B. 07-02-1878, Lucy Sprague Mitchell - educator, writer, and
college administrator. As dean of women and assistant professor of English
she was one of the first women to hold a faculty position with the University
of California. In 1916, she and her husband formed what was to become the
Bank Street College of Education, a pioneering movement in early childhood
education. She established the Writers Workshop to help writers of children's
books. {married, four children}
B. 07-02-1891, Mabel Newcomer - head of economics department
of Vassar College, expert economist who served with U.S. delegations on
monetary affairs with world leaders.
DIED 07-02-1893, Georgiana Barrymore - co-founder of one of the great
acting dynasties in America: daughter Ethel and sons Lionel and John.
She was a noted actor of the 19th century stage who died at only 37.
B. 07-02-1923, Wislaw Szymborska was the surprise winner of the 1996
Nobel prize for literature - surprising to English speaking peoples
because few of her works have been translated into English.
She was the ninth woman to win the prestigious award.
The prize in 1996 was worth $1.1 million. Although 73 at the time of the
award, Reuters news stories all referred to her "girlish" charm.
She is shy and retiring and although her body of work is not large, it
is known for its specificity and ability to take ordinarily accepted truths
and turn them, by close examination, into ridiculous self- delusions.
The academy Szymborska won the award for her "poetry
that with ironic precision allows the historical and biological context
to come to light in fragments of human reality." It called
her "the Mozart of poetry...but with something
of the fury of Beethoven in her creative work." The Nobel jury
noted in particular her poem "On Death, without Exaggeration,"

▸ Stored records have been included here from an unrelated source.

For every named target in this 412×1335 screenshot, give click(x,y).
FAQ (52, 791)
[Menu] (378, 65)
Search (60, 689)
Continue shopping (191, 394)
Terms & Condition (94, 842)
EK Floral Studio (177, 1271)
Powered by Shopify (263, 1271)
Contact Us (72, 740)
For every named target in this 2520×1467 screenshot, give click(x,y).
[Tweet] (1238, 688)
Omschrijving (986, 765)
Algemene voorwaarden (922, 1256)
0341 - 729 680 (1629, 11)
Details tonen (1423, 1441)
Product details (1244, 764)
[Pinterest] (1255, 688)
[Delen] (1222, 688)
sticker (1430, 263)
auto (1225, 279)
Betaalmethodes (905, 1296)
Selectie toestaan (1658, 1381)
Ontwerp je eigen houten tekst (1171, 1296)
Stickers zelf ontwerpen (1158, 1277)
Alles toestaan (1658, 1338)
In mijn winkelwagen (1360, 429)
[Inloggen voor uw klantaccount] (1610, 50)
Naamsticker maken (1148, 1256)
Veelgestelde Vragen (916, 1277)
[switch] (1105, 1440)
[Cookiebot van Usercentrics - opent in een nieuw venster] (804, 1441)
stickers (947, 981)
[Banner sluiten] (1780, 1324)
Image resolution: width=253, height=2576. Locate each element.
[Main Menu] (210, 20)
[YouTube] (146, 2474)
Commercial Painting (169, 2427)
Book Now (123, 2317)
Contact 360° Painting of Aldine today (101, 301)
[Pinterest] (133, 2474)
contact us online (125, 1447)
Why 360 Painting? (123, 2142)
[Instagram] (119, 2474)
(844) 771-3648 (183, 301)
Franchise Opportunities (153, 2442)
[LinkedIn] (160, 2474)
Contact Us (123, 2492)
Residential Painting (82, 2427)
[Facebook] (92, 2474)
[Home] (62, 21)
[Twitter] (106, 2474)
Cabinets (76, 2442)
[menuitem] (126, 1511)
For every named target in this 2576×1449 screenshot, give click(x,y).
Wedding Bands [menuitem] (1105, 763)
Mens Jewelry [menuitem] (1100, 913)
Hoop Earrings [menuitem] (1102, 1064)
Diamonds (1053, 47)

containing the verse: "There is no life/ that
couldn't be immortal/ if only for a moment."
B. 07-02-1930, Barbara G. Walker - U.S. author.
B. 07-02-1951 Cheryl Ladd - U.S. actor and model.
B. 07-02-1952, Linda M. Godwin (Ph.D.) - NASA astronaut and mission
specialist is a veteran of three space flight, logged 633 hours in space,
including a 6-hour spacewalk to unload gear and supplies for Mir. LMG joined
NASA as a physicist in 1980 and was chosen as an astronaut in 1985. She
served as a mission specialist on STS-37 in 1991, and was the Payload Commander
on STS-59 in 1994, and a mission specialist for STS-76, the Mir docking
mission in 1996. http://www.infinet.com/~iwasm/nasa.htm
B. 07-02-1959, Wendy B. Lawrence, (Commander, USN, Ph.D.), NASA Astronaut
who graduated the United States Naval Academy in 1981 and was designated
as a naval aviator in 1982. She was scheduled for the Mir flight in 1997
was pulled so astronaut David Wolf could do the space walks. WBL has more
than 1,500 hours flight time in six different types of helicopters and
made more than 800 shipboard landings. WBL flew as the ascent/entry flight
engineer and blue shift orbit pilot on STS-67 in March 1995, recording
399 hours in space. (Why is walking weightless in space a macho thing?)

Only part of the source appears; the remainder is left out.